Renault design chief Laurens van den Acker isn’t always an easy man to interview, but he is always great value. Every bit as quirky and clever as the custom-made trainers he wears to every motor show, he is never anything but polite, but can still manage to deliver answers with such passion that his intensity occasionally borders on menacing.

To me, that hints at a man with a sense of conviction that lurks just beneath the surface, shrouded in impeccable manners but not about to be deviated from its course. I’d also argue that his strength of character is just as well, given where he’s taken Renault from since his arrival in 2009. Of course, he hasn’t achieved it all by himself, but today’s full reveal of the new Renault Megane is further proof of his team’s transformation.

Think back to his team’s designs that feel just so right today, led by a Clio that set the tone for other cheeky, characterful cars in the range, such as the Twingo, Captur and Kadjar. That front end is, in particular, a stroke of genius, working on every type and size of car they produce, and making a merit of the diamond logo that has previously caused so much trouble. Then, away from UK buyer’s eyes, the Talisman (nee Laguna) and Espace have taken a different, more grown-up direction that has clearly influenced the Megane today.

Several weeks ago I was fortunate enough to be given a sneak, under-embargo tour of the new Renault Megane. The very fact this was happening suggested an underlying confidence – and everything I saw backed that up. At the end of the day a clearly harassed van den Acker came to talk us around his car, and answer our questions.

What I loved was that he didn’t duck the marque’s deficiencies of years gone by – “This segment is the most competitive in the world. We’re going up against the very best - not just VW Golf, Ford Focus and Vauxhall Astra but also Audi A3, BMW 1 Series and Mercedes A-Class. We know we must up our game.” – nor did he pretend that he’d already answered questions that were hanging. “I cannot predict if customers will like our dual approach with the younger cars and the more grown-up cars," he said. "It is up to them if they buy it, and only time will prove if we have done the right thing.”

Now, with the Megane out in the open, there is a shrinking number of Renaults in the pipeline that van den Acker must recreate. Not that his work is done: the rest of the Megane family looks logical enough, but the rebirth of the Scenic as a more crossover than MPV-led vehicle is intriguing. Beyond that, there is the mooted range of Alpines to conceive and see through and, no doubt, other all-new cars to launch into all-new sectors, all the while keeping what he has started spinning along.

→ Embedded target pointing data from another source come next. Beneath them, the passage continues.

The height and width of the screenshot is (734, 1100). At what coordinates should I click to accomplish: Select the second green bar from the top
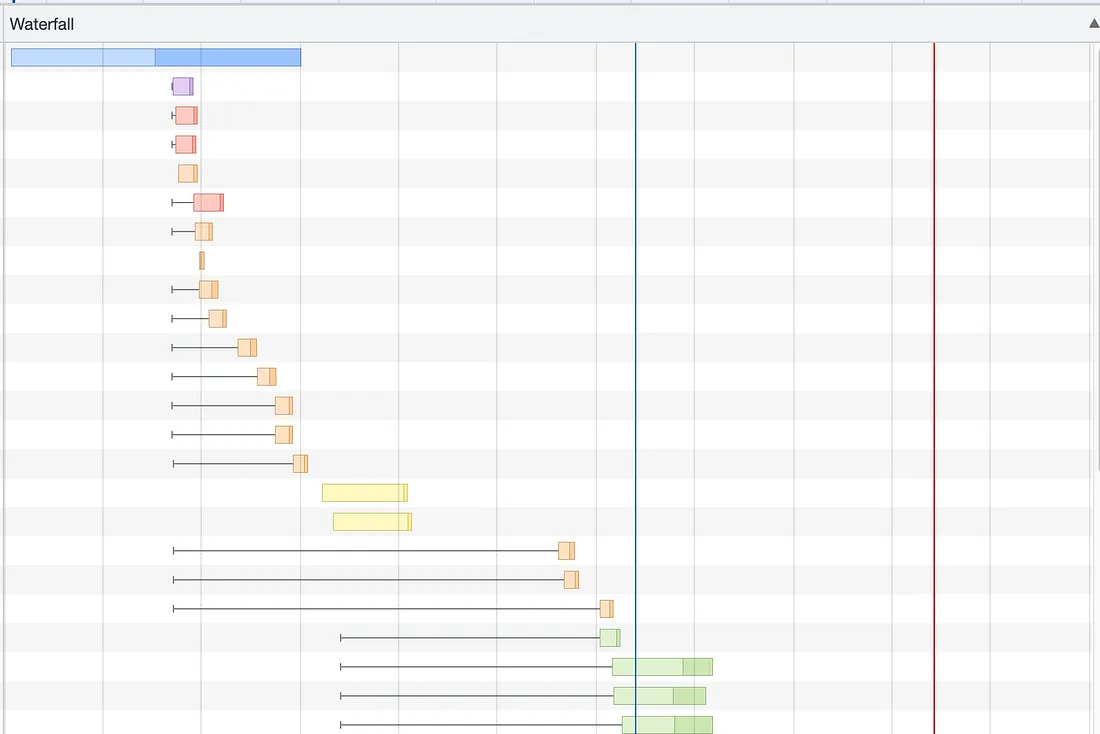click(x=662, y=667)
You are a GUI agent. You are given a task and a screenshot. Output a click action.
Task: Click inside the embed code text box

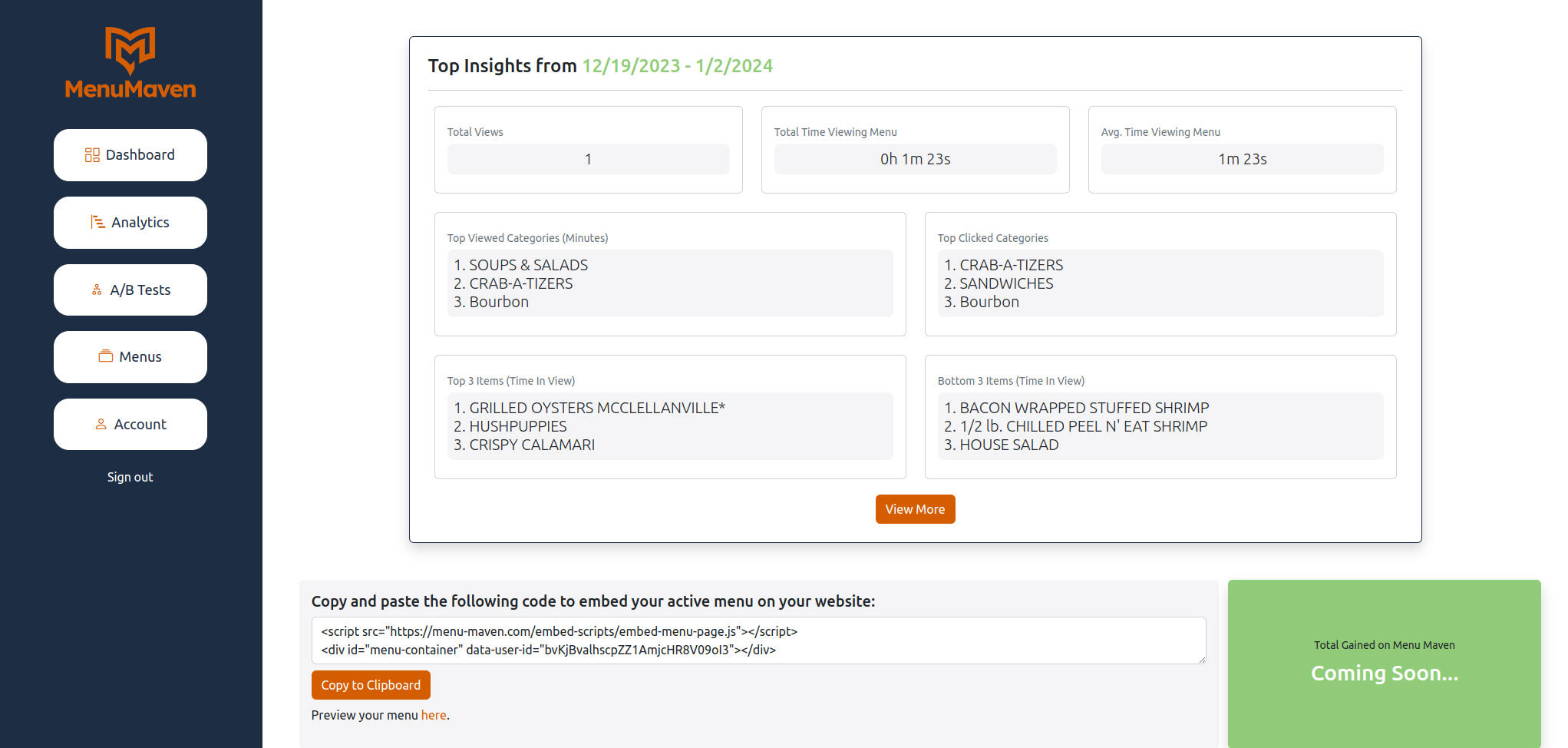(758, 640)
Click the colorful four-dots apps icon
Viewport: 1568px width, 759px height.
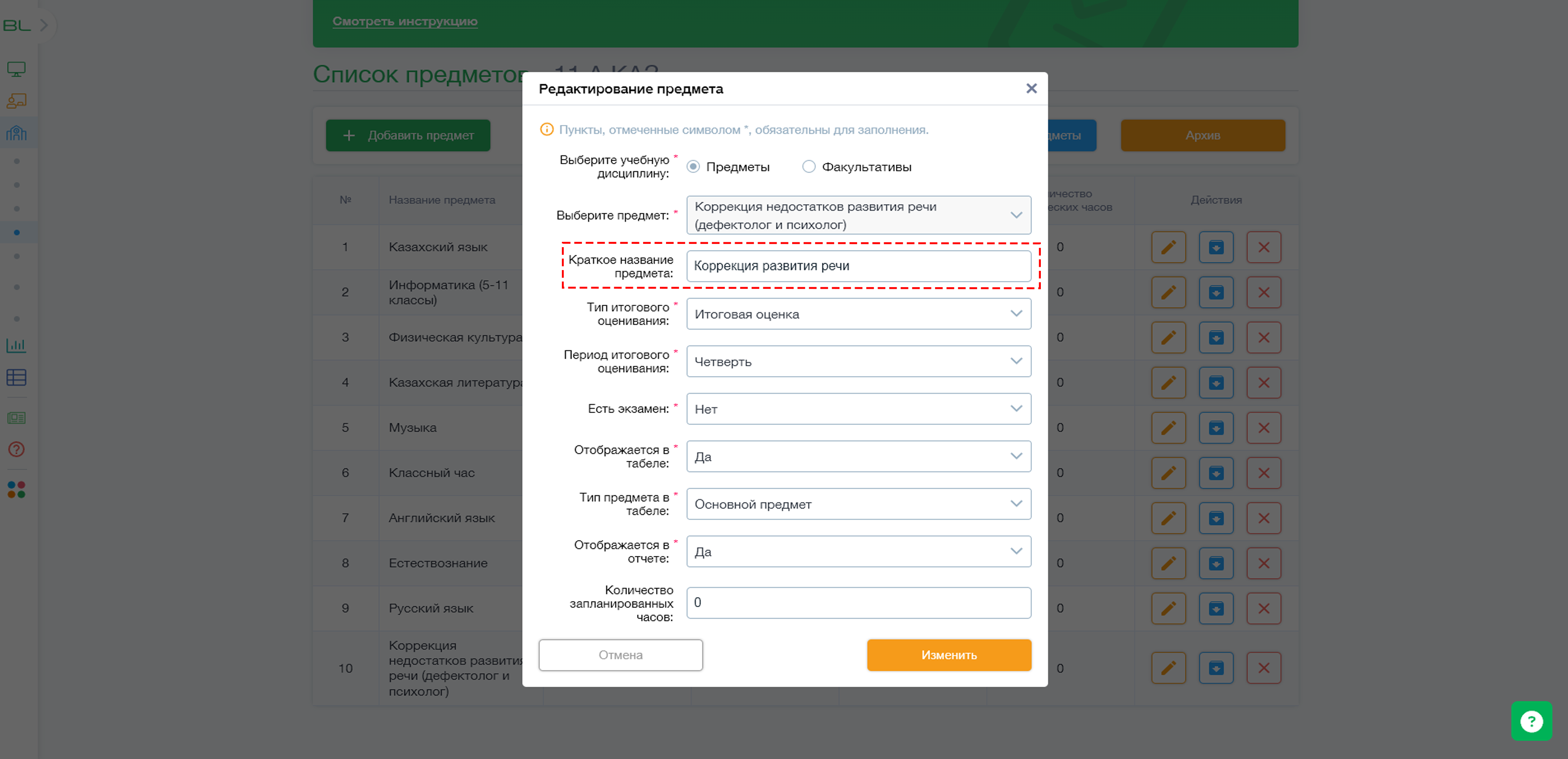coord(16,490)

The only disappointment is that van den Acker’s brilliance is not being matched by the dynamics team. I guess all car companies must put their investment where they see the biggest returns, and Renault’s sales figures suggest they’ve backed the right side of the equation. In time, though, van den Acker’s design-led revolution must be matched by more complete, rounded vehicles. In the meantime, though, he should put his brightly trainered feet up for a brief moment and savour the success.